* Aim of the exercise
Nothing but the records themselves, exactly as written and free of pictures, should appear in your response.

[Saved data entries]
========================
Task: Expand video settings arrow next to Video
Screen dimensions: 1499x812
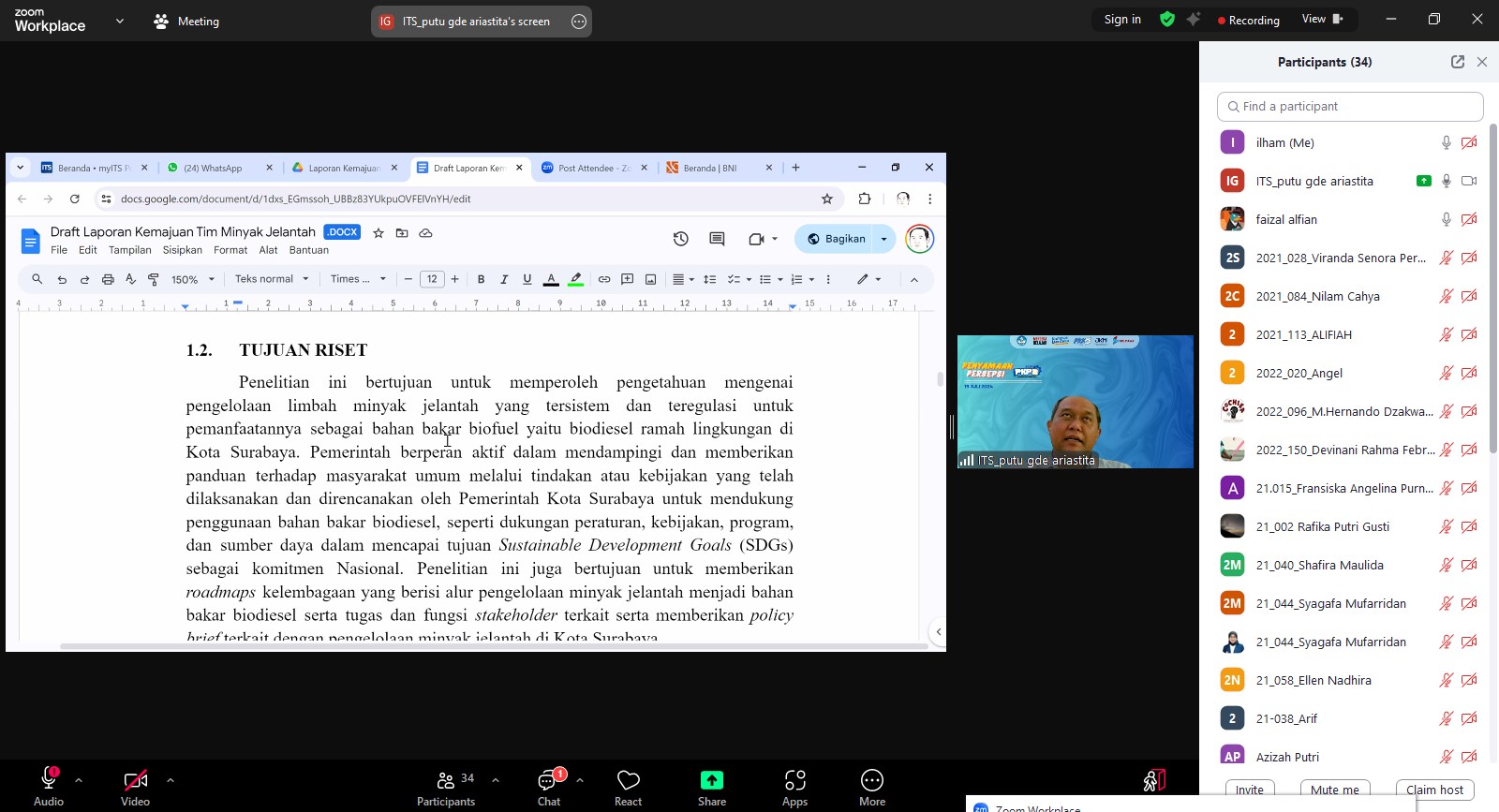Action: coord(171,779)
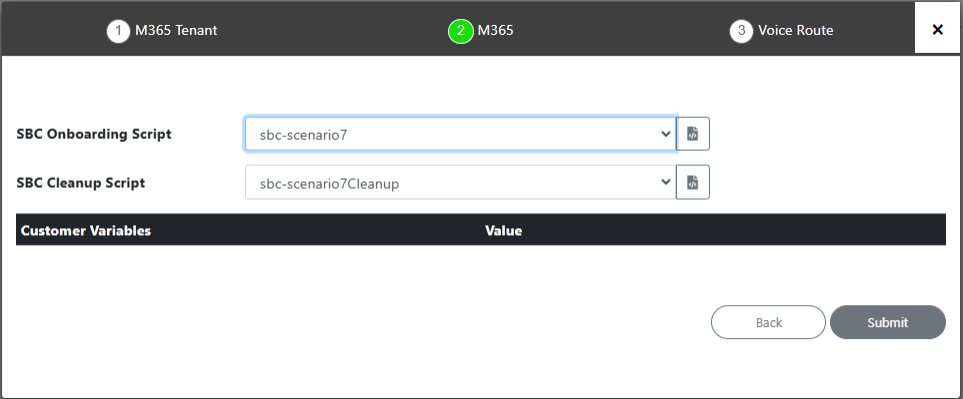Open the SBC Cleanup Script dropdown
This screenshot has width=963, height=399.
click(461, 182)
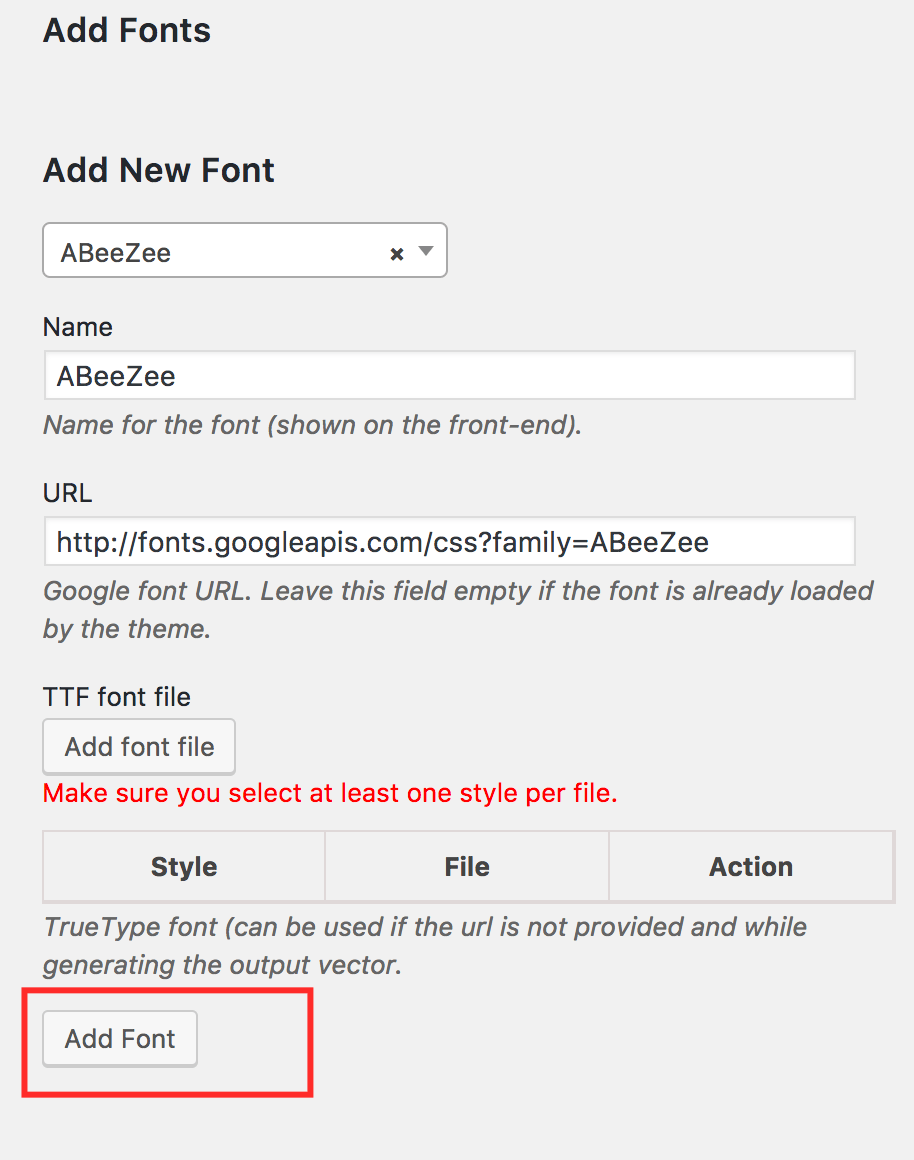Click the Add Fonts page title
The height and width of the screenshot is (1160, 914).
click(127, 30)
========================
* Response to the task
Task: Expand video settings arrow next to Video
Screen dimensions: 1499x812
Action: coord(171,779)
Open the SBC Cleanup Script dropdown
This screenshot has width=963, height=399.
click(461, 182)
Click the Add Fonts page title
The height and width of the screenshot is (1160, 914).
click(127, 30)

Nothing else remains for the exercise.